В пятидесятые годы р. Шломо продолжил свои усилия по привлечению отдалившихся от еврейства (сначала, в качестве посланника Любавичского Ребе, а потом самостоятельно), одновременно работая учителем и раввином на просторах США. Одной из его первых должностей была маленькая синагога в Гарлеме, где он наполнился чувствами симпатии и уважения к «черным» на всю свою жизнь (в последующие годы он участвовал в демонстрациях в защиту прав граждан вместе с организациями баптистов юга). Когда он работал раввином школы еврейской общины в Сент-Луисе, р. Шломо сумел пробудить приличную часть общины соблюдать субботу. «Шломо просил у родителей учеников, которые были совершенно далеки от религии, попробовать прекратить работу только на три часа каждую субботу» — вспоминает один из жителей Сент Луиса. «Они рассказали нам, что это было очень спокойным и духовным переживанием. Тогда что вы думаете по поводу четырех часов в следующую субботу? — убеждал их. В конце концов он привел их к тому, чтобы соблюдать субботу целиком.

Первый альбом

В 1959 году р. Шломо Карлебах опубликовал свой первый альбом — «Душа моя принадлежит тебе» — который очень быстро стал чрезвычайно популярен (в первую же неделю было продано 5000 экземпляров) и произвел революцию в еврейской музыке. «Первый диск был принят с воодушевлением, как в мире еврейской музыки, так и в нееврейском мире» — вспоминает музыковед Велвл Пастернак, наиболее значимый исследователь современной еврейской музыки в США. «В отличие от восточно-европейских мотивов, характерных для американской еврейской музыку до тех пор, с которой еврейская молодежь не могла ассоциировать себя, музыка р. Шломо была озвучена на американский лад. Это выглядело так, что он совершенно распрощался с прошлым. Первый его диск был выпущен продюсером Гари Балфонто, и он носил отпечаток музыки фолк, народной американской музыки. Его гениальность состояла в том, что даже простой человек на улице мог понять его музыку, и петь ее с воодушевлением. Так его песни стали краеугольным камнем американской еврейской музыки. Они известны каждой еврейской музыкальной группе в Америке, и поются в ортодоксальных синагогах, в штиблах хасидов, в консервативных группах и в реформистских летних лагерях. Он был человеком, видевшим будущее очень далеко с музыкальной точки зрения, и невозможно переоценить его влияние на современную американскую еврейскую музыку».
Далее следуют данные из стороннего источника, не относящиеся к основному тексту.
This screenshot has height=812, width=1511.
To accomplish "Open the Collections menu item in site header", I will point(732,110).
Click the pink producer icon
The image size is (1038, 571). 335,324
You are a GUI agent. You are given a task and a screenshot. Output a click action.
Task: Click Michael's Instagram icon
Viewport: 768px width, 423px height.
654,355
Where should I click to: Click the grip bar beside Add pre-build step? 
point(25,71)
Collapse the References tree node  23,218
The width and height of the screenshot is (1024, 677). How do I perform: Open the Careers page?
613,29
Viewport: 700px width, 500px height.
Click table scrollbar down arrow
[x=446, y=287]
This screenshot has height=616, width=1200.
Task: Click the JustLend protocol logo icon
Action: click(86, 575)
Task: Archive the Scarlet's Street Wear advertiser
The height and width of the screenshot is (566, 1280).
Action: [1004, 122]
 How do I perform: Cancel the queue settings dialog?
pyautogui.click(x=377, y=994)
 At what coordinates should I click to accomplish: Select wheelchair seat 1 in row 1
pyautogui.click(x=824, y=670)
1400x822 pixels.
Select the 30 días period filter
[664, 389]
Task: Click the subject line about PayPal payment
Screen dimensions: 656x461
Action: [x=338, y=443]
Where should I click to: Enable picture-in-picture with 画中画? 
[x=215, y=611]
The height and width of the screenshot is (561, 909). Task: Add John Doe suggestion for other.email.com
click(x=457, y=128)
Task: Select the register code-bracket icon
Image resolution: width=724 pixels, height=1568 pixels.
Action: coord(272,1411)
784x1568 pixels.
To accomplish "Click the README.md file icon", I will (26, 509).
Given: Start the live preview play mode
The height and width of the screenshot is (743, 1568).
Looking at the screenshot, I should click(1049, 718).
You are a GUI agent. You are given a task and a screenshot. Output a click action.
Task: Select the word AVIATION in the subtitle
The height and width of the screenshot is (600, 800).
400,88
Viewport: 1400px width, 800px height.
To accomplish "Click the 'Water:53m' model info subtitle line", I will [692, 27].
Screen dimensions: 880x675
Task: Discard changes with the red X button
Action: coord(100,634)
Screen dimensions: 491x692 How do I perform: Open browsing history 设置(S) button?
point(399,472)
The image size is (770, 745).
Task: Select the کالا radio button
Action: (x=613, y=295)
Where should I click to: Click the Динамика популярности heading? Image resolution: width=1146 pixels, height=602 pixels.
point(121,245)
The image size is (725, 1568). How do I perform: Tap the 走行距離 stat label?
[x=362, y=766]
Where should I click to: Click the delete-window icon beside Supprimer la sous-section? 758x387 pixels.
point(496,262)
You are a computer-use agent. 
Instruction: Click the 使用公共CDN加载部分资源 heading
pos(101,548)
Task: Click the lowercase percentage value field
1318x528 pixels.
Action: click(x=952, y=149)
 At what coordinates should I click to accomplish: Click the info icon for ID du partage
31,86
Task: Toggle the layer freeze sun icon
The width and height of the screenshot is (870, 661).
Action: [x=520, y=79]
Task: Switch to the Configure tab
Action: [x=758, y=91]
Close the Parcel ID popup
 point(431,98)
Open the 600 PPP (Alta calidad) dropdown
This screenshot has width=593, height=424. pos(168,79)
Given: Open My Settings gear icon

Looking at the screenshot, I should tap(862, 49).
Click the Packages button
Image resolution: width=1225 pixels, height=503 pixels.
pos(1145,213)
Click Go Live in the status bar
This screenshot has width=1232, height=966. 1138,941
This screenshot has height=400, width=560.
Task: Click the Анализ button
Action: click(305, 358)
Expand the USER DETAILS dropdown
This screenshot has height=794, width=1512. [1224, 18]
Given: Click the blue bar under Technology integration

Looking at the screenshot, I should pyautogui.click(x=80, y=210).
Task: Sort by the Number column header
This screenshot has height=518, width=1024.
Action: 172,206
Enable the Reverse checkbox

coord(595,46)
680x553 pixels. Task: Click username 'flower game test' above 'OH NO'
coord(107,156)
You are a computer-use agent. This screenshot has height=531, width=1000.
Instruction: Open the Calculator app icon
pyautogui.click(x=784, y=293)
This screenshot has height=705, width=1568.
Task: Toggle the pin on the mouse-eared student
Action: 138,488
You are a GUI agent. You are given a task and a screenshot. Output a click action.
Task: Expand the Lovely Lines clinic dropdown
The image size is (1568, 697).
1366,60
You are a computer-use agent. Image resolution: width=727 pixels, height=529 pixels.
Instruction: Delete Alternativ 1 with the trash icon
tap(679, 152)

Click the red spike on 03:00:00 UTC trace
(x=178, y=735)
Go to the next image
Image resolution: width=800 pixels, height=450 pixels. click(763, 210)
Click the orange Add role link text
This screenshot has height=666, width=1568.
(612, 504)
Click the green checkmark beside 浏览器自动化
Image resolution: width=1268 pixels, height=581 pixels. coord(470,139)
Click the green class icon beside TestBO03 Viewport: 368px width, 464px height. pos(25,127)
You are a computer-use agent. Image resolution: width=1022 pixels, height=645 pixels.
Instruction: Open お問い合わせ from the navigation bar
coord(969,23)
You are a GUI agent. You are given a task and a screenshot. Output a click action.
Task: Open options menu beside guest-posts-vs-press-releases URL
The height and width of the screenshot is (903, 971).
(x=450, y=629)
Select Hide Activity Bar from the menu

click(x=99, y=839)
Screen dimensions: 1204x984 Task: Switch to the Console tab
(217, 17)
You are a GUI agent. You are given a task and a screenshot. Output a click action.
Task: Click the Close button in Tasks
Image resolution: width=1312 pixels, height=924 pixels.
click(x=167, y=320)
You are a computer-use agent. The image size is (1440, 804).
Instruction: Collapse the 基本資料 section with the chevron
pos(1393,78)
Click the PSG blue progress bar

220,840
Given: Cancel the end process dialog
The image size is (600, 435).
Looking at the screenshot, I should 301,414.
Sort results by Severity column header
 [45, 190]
В результате необыкновенного успеха своего первого альбома, р. Шломо начал выступать по всему миру. В Нью Йорке он выступал как правило в престижных залах Таун-Хол, и Вилидж-Гейт. Арт Делугоф, хозяин Вилидж Гейт, вспоминает, что р. Шломо сделал шесть представлений только в 1963 году. «Шломо излучал любовь, гармонию между людьми» — рассказывает Делугоф, «он питал огромное уважение к различным музыкантам, и прилагал огромные усилия, чтобы сблизить людей друг с другом. Все музыканты относились к нему с чрезвычайным уважением».

В 1965 году р. Шломо становится официальным певцом движения за евреев СССР. Яаков Биренбаум и Галан Рихтер, возглавляющие движение студентов за евреев СССР, просят его записать песню, посвященную этой борьбе. Результатом стала его классическая песня «Народ Израиля жив» (Ам Исраэль Хай), которая превратилась в гимн евреев СССР в частности, и в лозунг борьбы за угнетенные еврейские общины в мире в общем. Ее пели и исполняли на тысячах демонстраций и еврейских парадов шестидесятых, семидесятых, и даже восьмидесятых годов, пока евреям России не было разрешено выехать из страны.

В 1966 году р. Шломо был приглашен участвовать в фестивале фолк в Беркли, Калифорния (который привлек к себе более ста тысяч посетителей), вместе с величайшими исполнителями фолк шестидесятых годов. Это событие привело его впервые к заливу Сан-Франциско, где перед его глазами предстало зрелище тысяч еврейских хиппи, блуждающих по улицам Сан-Франциско, в поисках нирваны.